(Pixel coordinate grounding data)
◇ ◇ ◇ ◇ ◇ ◇ ◇

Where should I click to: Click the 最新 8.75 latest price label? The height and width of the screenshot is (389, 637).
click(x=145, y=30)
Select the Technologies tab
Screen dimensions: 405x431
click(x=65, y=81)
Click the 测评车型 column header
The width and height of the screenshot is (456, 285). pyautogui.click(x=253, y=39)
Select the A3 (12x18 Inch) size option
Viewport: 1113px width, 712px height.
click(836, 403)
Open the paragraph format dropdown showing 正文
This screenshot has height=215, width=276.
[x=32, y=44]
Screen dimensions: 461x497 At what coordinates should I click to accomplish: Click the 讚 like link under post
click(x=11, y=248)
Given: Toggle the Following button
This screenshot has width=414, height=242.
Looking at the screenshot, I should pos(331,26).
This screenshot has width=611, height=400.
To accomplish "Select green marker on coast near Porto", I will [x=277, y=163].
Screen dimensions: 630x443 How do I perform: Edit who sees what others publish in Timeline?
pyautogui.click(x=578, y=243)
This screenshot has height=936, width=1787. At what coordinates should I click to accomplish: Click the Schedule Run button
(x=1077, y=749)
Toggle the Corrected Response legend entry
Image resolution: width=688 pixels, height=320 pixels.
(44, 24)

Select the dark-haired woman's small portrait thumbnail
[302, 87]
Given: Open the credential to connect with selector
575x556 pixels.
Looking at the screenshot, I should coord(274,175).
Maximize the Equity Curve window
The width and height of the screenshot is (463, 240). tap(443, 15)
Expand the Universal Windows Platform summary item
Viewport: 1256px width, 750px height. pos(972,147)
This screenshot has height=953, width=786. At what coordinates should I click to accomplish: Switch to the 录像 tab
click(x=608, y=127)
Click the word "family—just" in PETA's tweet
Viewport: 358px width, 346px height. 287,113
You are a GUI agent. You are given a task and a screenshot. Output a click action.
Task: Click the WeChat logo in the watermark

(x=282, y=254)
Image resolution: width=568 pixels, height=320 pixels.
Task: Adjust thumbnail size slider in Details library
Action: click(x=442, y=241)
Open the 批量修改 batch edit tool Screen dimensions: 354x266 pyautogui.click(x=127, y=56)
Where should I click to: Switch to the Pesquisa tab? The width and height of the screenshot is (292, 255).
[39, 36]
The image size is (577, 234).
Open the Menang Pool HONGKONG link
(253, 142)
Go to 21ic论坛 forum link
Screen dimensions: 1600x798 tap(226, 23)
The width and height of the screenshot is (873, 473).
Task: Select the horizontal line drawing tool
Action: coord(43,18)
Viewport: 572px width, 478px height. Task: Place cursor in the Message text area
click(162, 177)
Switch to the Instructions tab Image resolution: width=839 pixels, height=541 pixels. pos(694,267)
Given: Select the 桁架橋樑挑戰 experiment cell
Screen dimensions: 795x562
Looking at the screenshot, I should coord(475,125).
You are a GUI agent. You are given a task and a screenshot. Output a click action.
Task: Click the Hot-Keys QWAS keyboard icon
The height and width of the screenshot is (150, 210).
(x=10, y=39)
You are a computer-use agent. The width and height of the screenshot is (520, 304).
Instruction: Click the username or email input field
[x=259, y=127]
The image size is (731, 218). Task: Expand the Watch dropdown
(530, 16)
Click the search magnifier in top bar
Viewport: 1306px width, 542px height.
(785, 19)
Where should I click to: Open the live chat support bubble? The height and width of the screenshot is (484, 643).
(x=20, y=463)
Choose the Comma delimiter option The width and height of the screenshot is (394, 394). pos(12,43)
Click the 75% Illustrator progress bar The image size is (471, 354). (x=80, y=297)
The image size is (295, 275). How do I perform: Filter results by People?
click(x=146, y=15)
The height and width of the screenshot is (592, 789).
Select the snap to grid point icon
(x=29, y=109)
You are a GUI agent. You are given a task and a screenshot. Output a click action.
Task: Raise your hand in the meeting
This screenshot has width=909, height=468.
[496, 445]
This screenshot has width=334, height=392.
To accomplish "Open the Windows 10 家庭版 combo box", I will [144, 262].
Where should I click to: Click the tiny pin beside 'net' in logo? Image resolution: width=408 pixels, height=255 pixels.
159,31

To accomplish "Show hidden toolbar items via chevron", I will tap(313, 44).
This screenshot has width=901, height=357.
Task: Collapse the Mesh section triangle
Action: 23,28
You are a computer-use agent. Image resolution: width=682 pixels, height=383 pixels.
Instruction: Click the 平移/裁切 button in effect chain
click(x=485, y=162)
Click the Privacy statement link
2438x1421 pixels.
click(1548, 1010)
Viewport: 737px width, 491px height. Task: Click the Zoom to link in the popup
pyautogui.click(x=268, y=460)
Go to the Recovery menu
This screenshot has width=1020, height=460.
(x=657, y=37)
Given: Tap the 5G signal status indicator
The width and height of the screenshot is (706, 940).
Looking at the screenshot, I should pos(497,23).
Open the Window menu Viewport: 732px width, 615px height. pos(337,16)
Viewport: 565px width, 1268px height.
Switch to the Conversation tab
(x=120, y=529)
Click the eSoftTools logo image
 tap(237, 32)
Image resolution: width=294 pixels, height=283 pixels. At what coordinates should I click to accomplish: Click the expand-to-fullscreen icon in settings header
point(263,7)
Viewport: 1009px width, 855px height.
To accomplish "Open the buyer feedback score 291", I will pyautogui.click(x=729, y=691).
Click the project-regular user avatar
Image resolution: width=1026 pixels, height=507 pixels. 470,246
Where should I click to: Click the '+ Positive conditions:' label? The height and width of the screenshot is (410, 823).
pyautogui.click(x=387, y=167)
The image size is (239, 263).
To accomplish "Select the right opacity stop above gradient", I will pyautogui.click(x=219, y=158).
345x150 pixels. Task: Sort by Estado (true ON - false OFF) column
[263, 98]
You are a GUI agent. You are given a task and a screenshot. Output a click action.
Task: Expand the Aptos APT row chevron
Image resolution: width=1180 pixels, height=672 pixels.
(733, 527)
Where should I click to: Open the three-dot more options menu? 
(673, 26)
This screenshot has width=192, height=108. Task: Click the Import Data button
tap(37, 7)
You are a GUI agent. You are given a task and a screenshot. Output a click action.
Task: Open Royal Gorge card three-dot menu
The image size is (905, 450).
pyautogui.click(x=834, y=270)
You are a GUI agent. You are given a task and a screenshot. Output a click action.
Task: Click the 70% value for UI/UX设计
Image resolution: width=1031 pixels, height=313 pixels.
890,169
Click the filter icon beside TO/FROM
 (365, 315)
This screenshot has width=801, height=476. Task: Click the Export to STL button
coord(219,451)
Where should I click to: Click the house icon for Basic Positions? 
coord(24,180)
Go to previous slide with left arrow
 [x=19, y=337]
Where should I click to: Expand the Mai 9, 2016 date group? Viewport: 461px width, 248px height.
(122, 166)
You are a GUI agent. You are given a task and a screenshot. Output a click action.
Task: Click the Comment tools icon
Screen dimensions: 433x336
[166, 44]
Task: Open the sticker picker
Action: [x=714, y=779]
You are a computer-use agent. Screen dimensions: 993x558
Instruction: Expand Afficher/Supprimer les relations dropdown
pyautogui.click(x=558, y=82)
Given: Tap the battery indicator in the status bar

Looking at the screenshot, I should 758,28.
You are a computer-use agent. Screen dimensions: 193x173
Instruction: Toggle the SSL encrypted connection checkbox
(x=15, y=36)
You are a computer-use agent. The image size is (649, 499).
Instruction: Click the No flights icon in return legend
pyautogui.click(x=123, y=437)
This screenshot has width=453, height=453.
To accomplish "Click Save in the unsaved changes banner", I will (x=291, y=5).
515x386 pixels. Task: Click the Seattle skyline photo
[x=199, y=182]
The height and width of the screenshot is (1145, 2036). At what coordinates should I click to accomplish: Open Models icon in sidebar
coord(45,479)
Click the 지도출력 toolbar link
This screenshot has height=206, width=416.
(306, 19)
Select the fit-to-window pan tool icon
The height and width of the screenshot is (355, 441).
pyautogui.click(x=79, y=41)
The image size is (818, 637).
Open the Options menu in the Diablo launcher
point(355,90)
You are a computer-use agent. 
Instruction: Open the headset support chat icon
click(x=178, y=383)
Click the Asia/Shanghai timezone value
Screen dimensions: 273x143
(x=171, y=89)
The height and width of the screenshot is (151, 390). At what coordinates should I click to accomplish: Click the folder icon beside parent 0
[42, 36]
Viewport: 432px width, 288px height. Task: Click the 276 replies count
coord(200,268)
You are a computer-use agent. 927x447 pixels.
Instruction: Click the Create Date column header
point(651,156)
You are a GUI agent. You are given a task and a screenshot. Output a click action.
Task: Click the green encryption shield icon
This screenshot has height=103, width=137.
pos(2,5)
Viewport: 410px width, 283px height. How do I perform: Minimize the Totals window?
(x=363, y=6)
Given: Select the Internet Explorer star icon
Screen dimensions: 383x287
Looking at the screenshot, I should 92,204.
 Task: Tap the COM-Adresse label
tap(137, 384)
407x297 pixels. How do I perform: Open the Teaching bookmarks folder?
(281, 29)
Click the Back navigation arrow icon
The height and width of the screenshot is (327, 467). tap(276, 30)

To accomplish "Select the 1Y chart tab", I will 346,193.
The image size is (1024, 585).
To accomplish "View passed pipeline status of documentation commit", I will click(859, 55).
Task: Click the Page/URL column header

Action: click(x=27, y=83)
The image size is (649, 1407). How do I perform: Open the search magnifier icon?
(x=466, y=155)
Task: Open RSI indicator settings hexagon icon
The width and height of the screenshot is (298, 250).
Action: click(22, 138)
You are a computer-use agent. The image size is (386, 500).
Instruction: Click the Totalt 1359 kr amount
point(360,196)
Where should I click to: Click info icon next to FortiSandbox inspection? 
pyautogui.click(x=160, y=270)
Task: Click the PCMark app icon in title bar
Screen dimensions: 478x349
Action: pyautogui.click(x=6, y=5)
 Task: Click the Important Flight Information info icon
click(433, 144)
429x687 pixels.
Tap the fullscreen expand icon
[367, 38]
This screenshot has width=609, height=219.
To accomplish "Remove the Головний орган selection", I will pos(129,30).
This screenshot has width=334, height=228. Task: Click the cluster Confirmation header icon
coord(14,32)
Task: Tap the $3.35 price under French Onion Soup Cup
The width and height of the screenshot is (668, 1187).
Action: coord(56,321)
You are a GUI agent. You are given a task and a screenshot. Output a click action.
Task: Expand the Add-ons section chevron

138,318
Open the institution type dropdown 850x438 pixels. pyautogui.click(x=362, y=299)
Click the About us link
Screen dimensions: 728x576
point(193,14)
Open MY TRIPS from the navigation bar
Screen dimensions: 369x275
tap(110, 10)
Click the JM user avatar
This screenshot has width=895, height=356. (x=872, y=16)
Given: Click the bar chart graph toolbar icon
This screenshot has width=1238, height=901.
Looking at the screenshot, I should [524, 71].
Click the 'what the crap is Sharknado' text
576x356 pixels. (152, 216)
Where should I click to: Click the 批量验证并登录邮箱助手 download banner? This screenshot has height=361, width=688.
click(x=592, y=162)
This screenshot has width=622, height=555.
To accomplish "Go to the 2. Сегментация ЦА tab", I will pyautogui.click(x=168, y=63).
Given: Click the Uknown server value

◇ ◇ ◇ ◇ ◇ ◇ ◇

**WHAT IS REQUIRED:** Quote, word for word, every line from the top of the entries through the line that holds "Select the A3 (12x18 Inch) size option".

**WRITTEN ANSWER:**
Where should I click to: Click the 最新 8.75 latest price label? The height and width of the screenshot is (389, 637).
click(x=145, y=30)
Select the Technologies tab
Screen dimensions: 405x431
click(x=65, y=81)
Click the 测评车型 column header
The width and height of the screenshot is (456, 285). pyautogui.click(x=253, y=39)
Select the A3 (12x18 Inch) size option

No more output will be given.